US Consumers Shopping More Online Don't Expect to Revert to Pre-Pandemic Behavior

US Consumers Shopping More Online Don't Expect to Revert to Pre-Pandemic Behavior

Life is different during a pandemic, and that includes shopping. Retail businesses are closed in most states, and the ones that are open are doing business differently with social distancing practices like curbside pickup. And consumers are shifting more to ecommerce out of necessity.

Ipsos and USA Today surveyed US adults March 10 and 11 and again April 9 and 10. More respondents were taking a long list of actions to protect themselves from the coronavirus, including washing their hands more and avoiding social events. In the second wave of the survey, 41% of respondents said they had shifted more of their shopping from physical stores to online—up from just 13% who had done so in the first wave.

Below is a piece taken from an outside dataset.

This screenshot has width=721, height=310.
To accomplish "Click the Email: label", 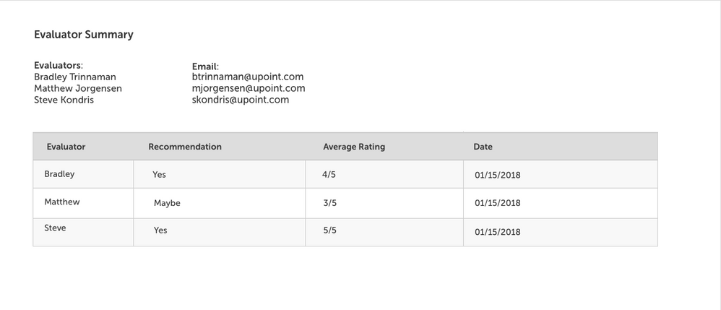I will pyautogui.click(x=205, y=66).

“More online, less in-store” is the clearest shopping trend so far. Others are a bit murkier: People seem to have spent more toward the beginning of the crisis, likely to stock up on supplies. Now, most are pulling back on spending either because they’re stuck at home or worried about potentially dwindling incomes. Meanwhile, others continue to spend more than normal, perhaps because of disrupted routines.

According to Morning Consult’s weekly coronavirus survey tracker, 47% of US adults said they were spending less during the pandemic as of April 10 to 12 vs. 21% who spent more. A week later, only 18% of respondents reported spending more, while 49% were spending less. In the April 29 to 30 update, more than three in 10 respondents said it would be difficult or extremely difficult to get by if social distancing continued for another month—including 12% who said they would have trouble affording food.

Earlier research conducted March 16 and 17 by McKinsey & Co. found that about three in 10 US adults reported spending more than usual during the first half of March (possibly to stock up), with a plurality spending the same as usual. But respondents expected to pull back on spending in the second half of the month, with 44% saying they would spend less than normal.

Other polling conducted around the same time by Coresight Research found that just more than half of US adults said they were buying more within certain categories. Only about three in 10 said they were already buying less at that point.

Marketers may be wondering which of these behaviors are likely to stick as “the new normal.” Almost half of respondents to the Coresight Research survey on March 18 said they expected to retain their new way of life long-term.

In Wave 8 of The Harris Poll’s research, almost 80% of US adults surveyed April 18 to 20 said they would save more and spend less after the pandemic ends, and more than two-thirds said they would still avoid nonessential travel. Almost half of respondents planned to do at least some grocery shopping online. And about three in 10 claimed they would keep homeschooling their kids or move out of the city post-pandemic.

“Survey questions like this must be taken with a grain of salt but do point to consumer feelings and aspirations,” said Nicole Perrin, principal analyst at eMarketer and author of our latest report, “US Consumer Confidence amid the Coronavirus Pandemic.” “Long-term forecasts right now can often seem like wish-casting—but it’s hard not to think that an extended period of working from home would lead to more demand from knowledge workers for the ability to live outside expensive coastal cities.”